Introduction
Ce laboratoire vise à démontrer l'utilisation de l'Analyse des Composantes du Voisinage (NCA) dans l'apprentissage d'une métrique de distance qui maximise la précision de la classification des plus proches voisins. Il fournit une représentation visuelle de cette métrique par rapport à l'espace d'origine des points.
Conseils sur la machine virtuelle
Une fois le démarrage de la machine virtuelle terminé, cliquez dans le coin supérieur gauche pour basculer vers l'onglet Carnet de notes pour accéder au carnet Jupyter pour pratiquer.
Parfois, vous devrez peut-être attendre quelques secondes pour que le carnet Jupyter ait fini de charger. La validation des opérations ne peut pas être automatisée en raison des limitations du carnet Jupyter.
Si vous rencontrez des problèmes pendant l'apprentissage, n'hésitez pas à demander à Labby. Donnez votre feedback après la session, et nous résoudrons rapidement le problème pour vous.
Générer des points de données
Nous allons commencer par générer un ensemble de données de 9 échantillons provenant de 3 classes, et tracer les points dans l'espace d'origine. Pour cet exemple, nous nous concentrons sur la classification du point no 3.
import numpy as np
import matplotlib.pyplot as plt
from sklearn.datasets import make_classification
from sklearn.neighbors import NeighborhoodComponentsAnalysis
from matplotlib import cm
from scipy.special import logsumexp
X, y = make_classification(
n_samples=9,
n_features=2,
n_informative=2,
n_redundant=0,
n_classes=3,
n_clusters_per_class=1,
class_sep=1.0,
random_state=0,
)
plt.figure(1)
ax = plt.gca()
for i in range(X.shape[0]):
ax.text(X[i, 0], X[i, 1], str(i), va="center", ha="center")
ax.scatter(X[i, 0], X[i, 1], s=300, c=cm.Set1(y[[i]]), alpha=0.4)
ax.set_title("Points originaux")
ax.axes.get_xaxis().set_visible(False)
ax.axes.get_yaxis().set_visible(False)
ax.axis("equal") ## afin que les limites soient affichées correctement sous forme de cercles
Visualiser les voisins
Nous allons maintenant visualiser les liens entre les points de données, l'épaisseur d'un lien entre le point no 3 et un autre point étant proportionnelle à leur distance.

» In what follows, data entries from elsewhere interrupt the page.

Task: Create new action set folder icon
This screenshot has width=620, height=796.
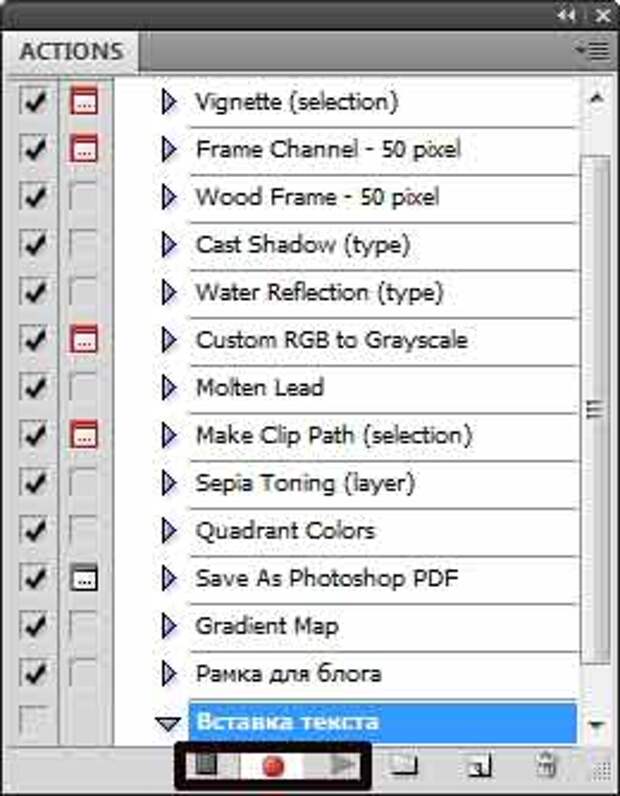Action: point(403,765)
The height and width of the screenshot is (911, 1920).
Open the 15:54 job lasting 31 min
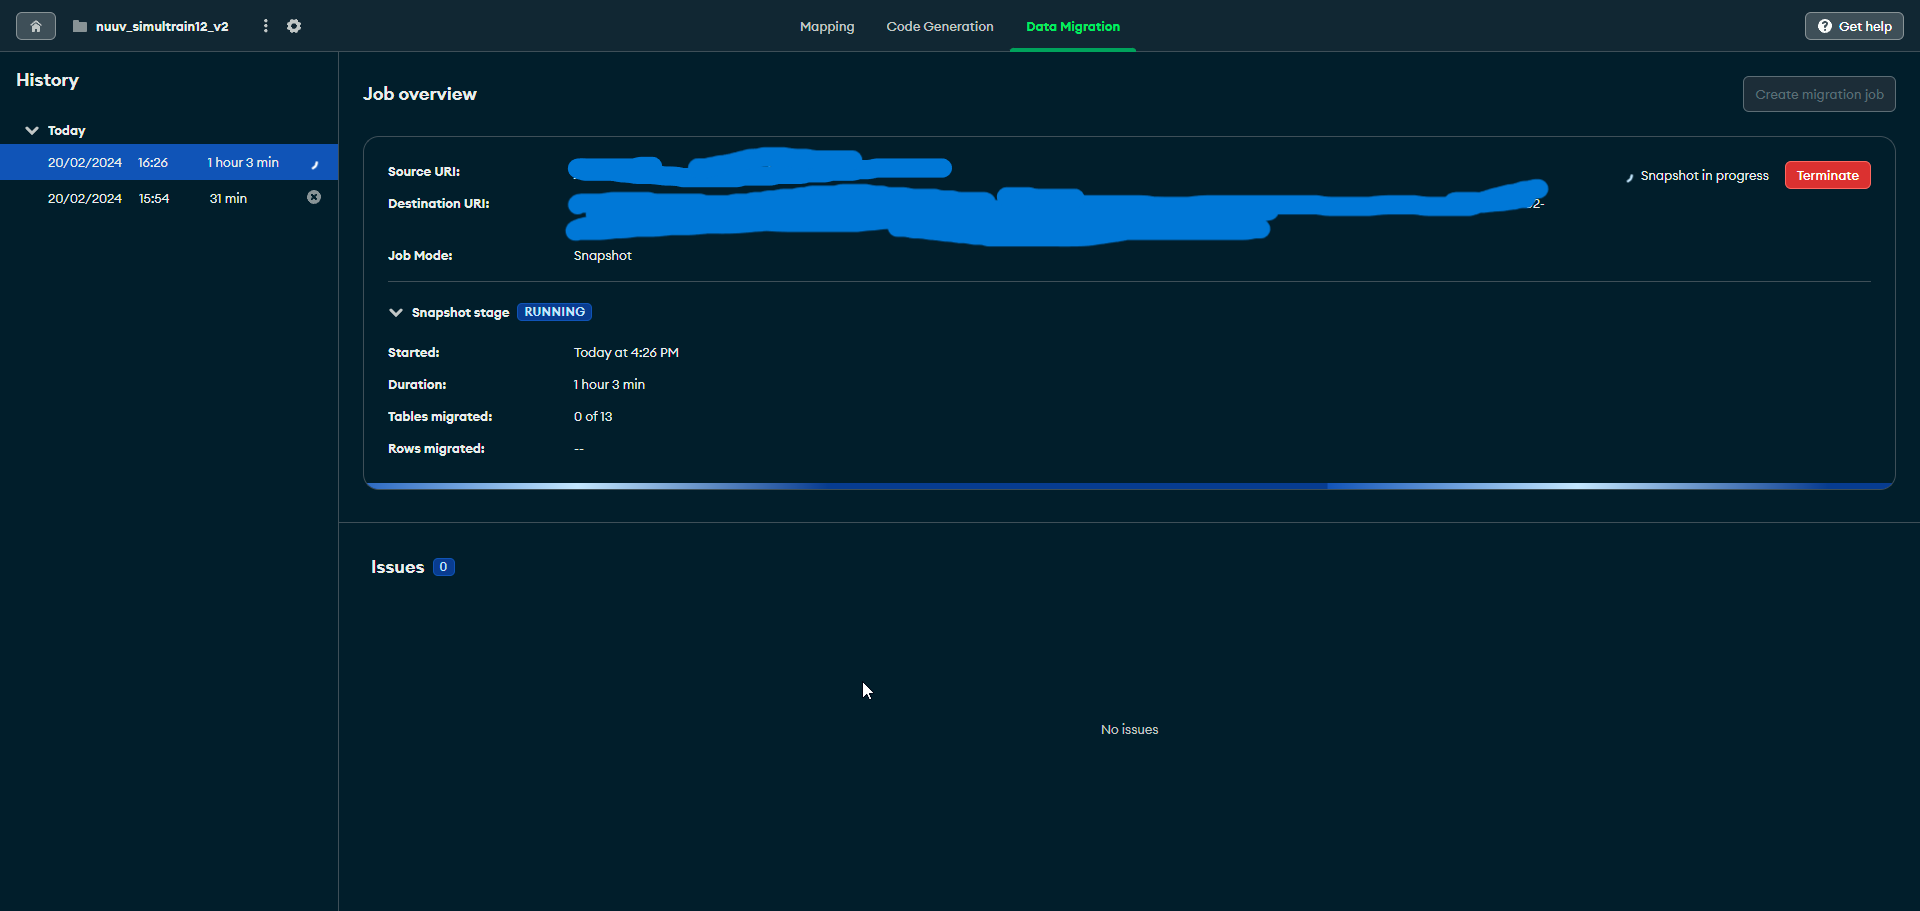tap(160, 199)
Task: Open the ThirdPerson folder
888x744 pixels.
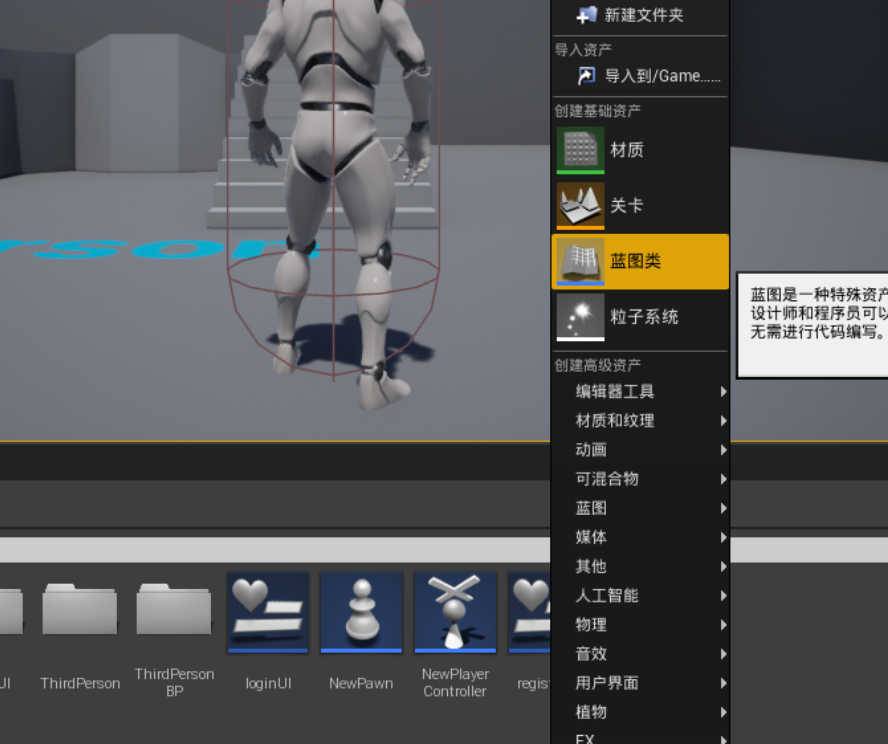Action: click(80, 611)
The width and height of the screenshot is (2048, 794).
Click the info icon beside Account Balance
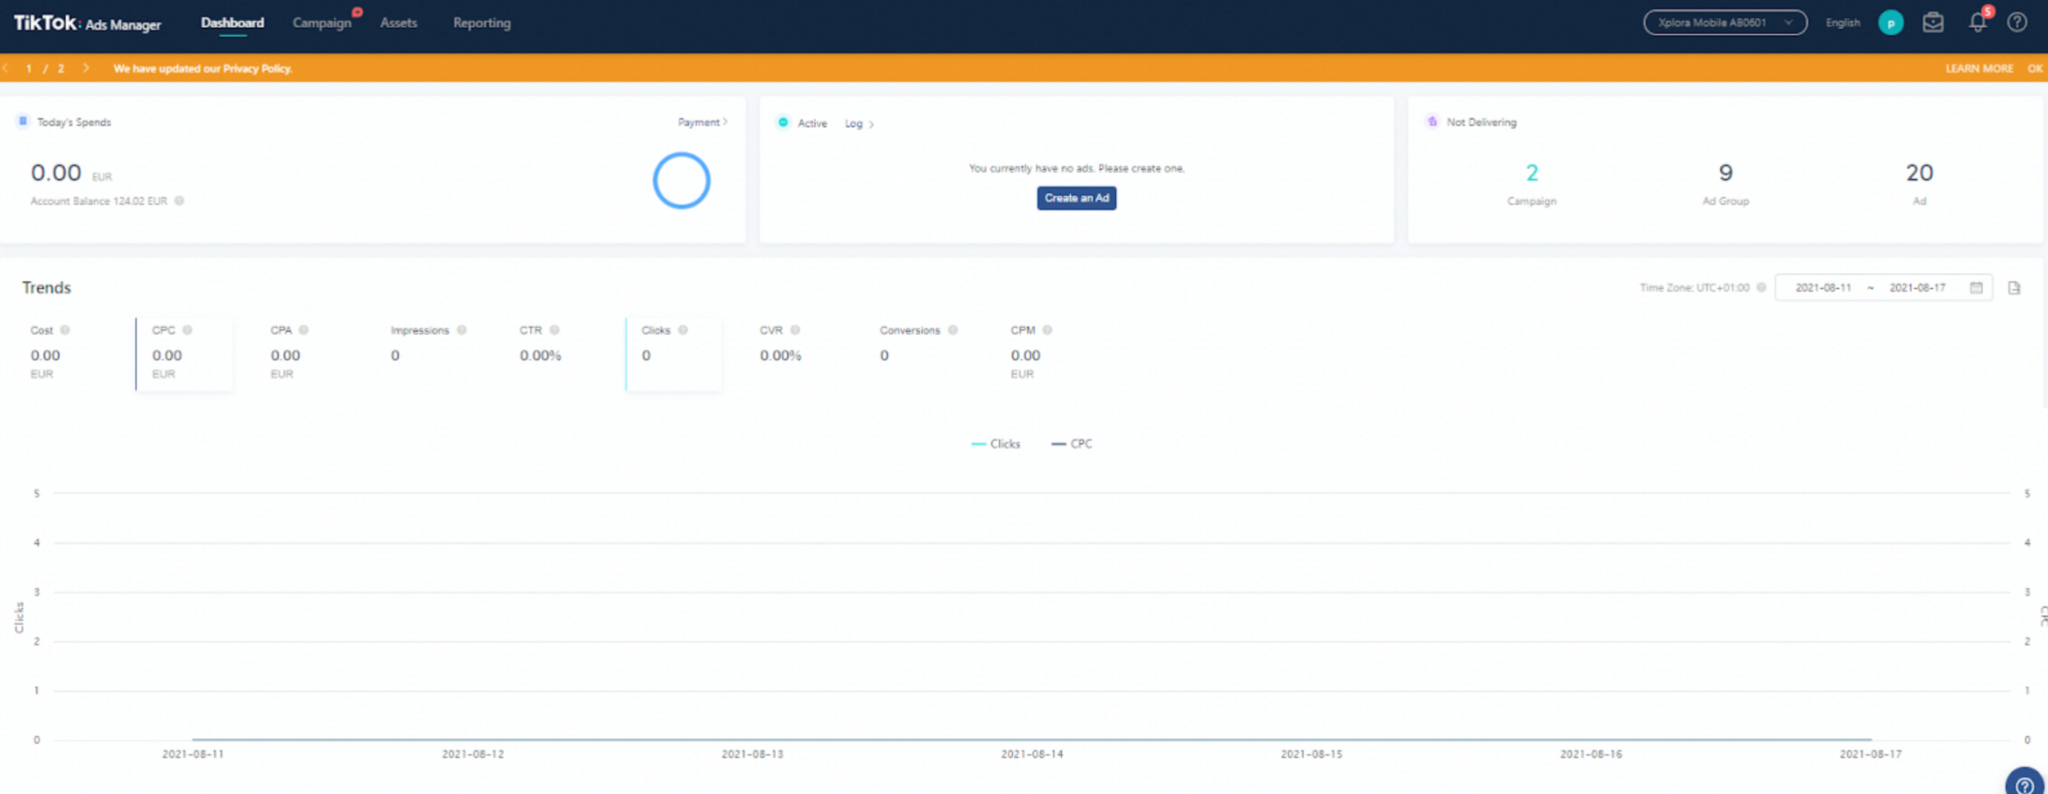(179, 201)
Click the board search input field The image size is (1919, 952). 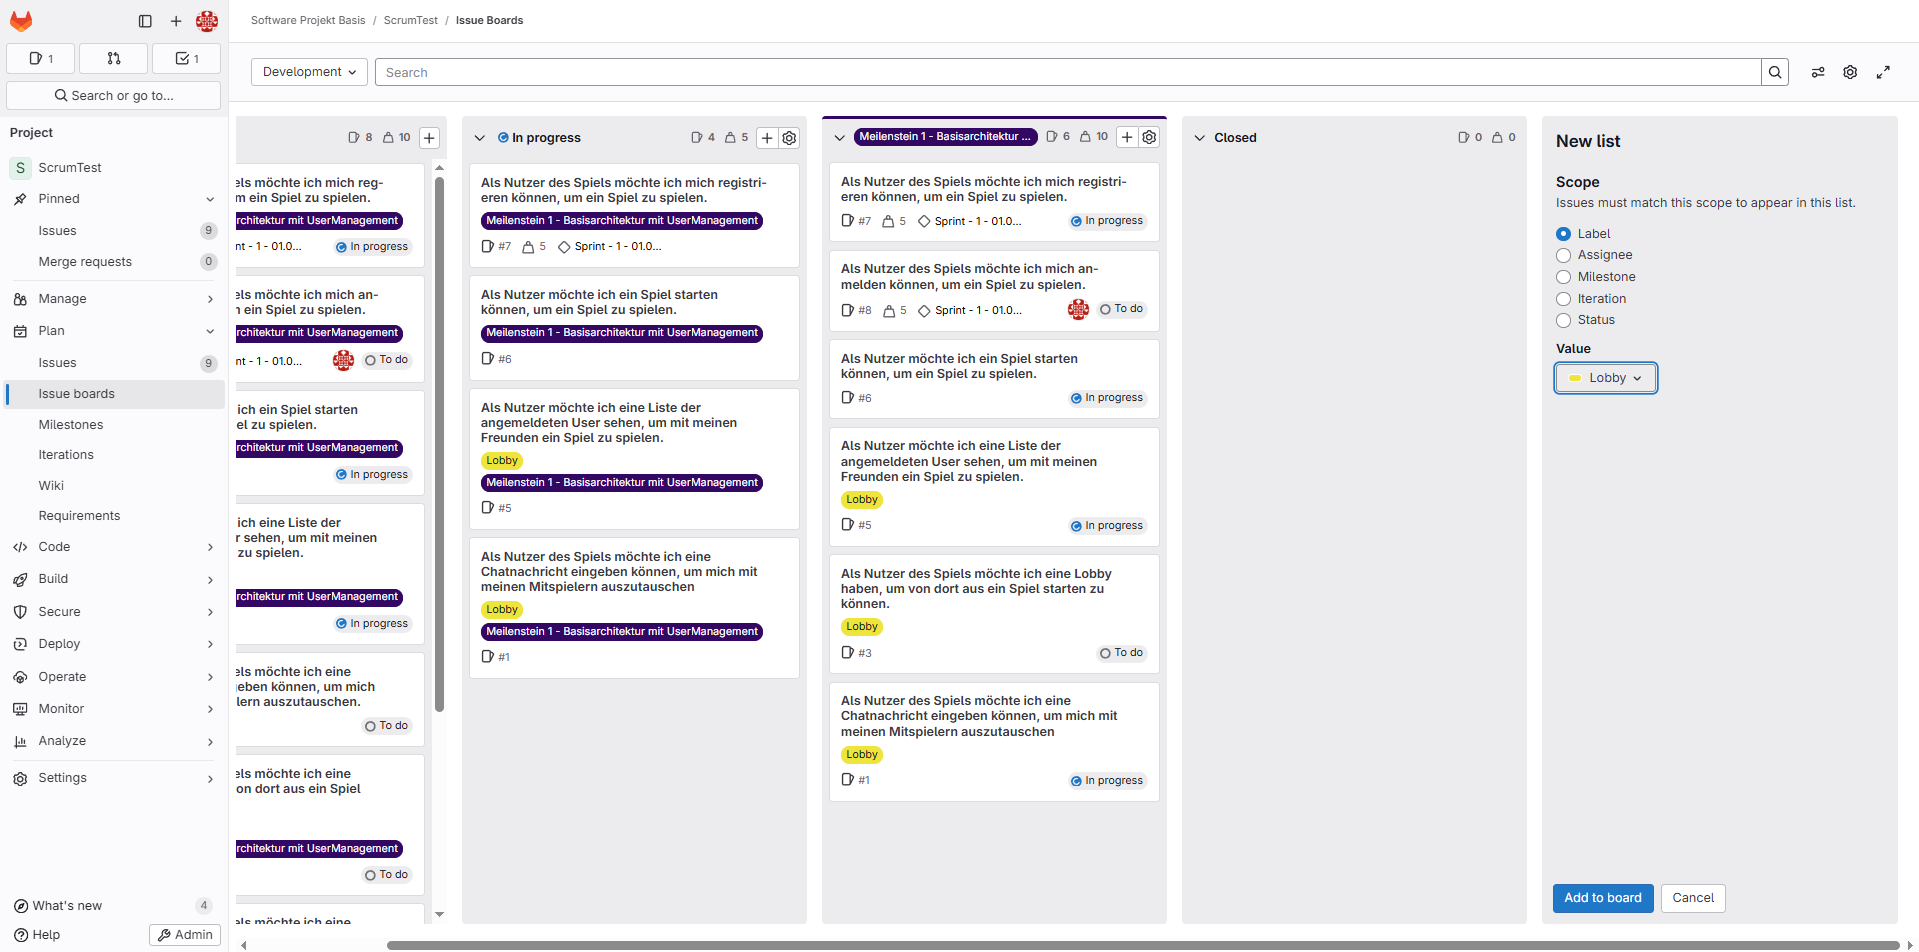[x=1066, y=72]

def link_thickness_i(X, i):
diff_embedded = X[i] - X
dist_embedded = np.einsum("ij,ij->i", diff_embedded, diff_embedded)
dist_embedded[i] = np.inf
## compute exponentiated distances (use the log-sum-exp trick to
## avoid numerical instabilities
exp_dist_embedded = np.exp(-dist_embedded - logsumexp(-dist_embedded))
return exp_dist_embedded
def relate_point(X, i, ax):
pt_i = X[i]
for j, pt_j in enumerate(X):
thickness = link_thickness_i(X, i)
if i!= j:
line = ([pt_i[0], pt_j[0]], [pt_i[1], pt_j[1]])
ax.plot(*line, c=cm.Set1(y[j]), linewidth=5 * thickness[j])
i = 3
relate_point(X, i, ax)
plt.show()
Apprendre une projection
Nous allons maintenant utiliser l'Analyse des Composantes du Voisinage (NCA) pour apprendre une projection et tracer les points après la transformation. Nous prenons ensuite la projection et trouvons les plus proches voisins.
nca = NeighborhoodComponentsAnalysis(max_iter=30, random_state=0)
nca = nca.fit(X, y)
plt.figure(2)
ax2 = plt.gca()
X_embedded = nca.transform(X)
relate_point(X_embedded, i, ax2)
for i in range(len(X)):
ax2.text(X_embedded[i, 0], X_embedded[i, 1], str(i), va="center", ha="center")
ax2.scatter(X_embedded[i, 0], X_embedded[i, 1], s=300, c=cm.Set1(y[[i]]), alpha=0.4)
ax2.set_title("Projection NCA")
ax2.axes.get_xaxis().set_visible(False)
ax2.axes.get_yaxis().set_visible(False)
ax2.axis("equal")
plt.show()
Sommaire
Dans ce laboratoire, nous avons démontré comment utiliser l'Analyse des Composantes du Voisinage (NCA) pour apprendre une métrique de distance qui maximise la précision de la classification des plus proches voisins. Nous avons visualisé les liens entre les points de données et comparé l'espace d'origine des points avec l'espace transformé.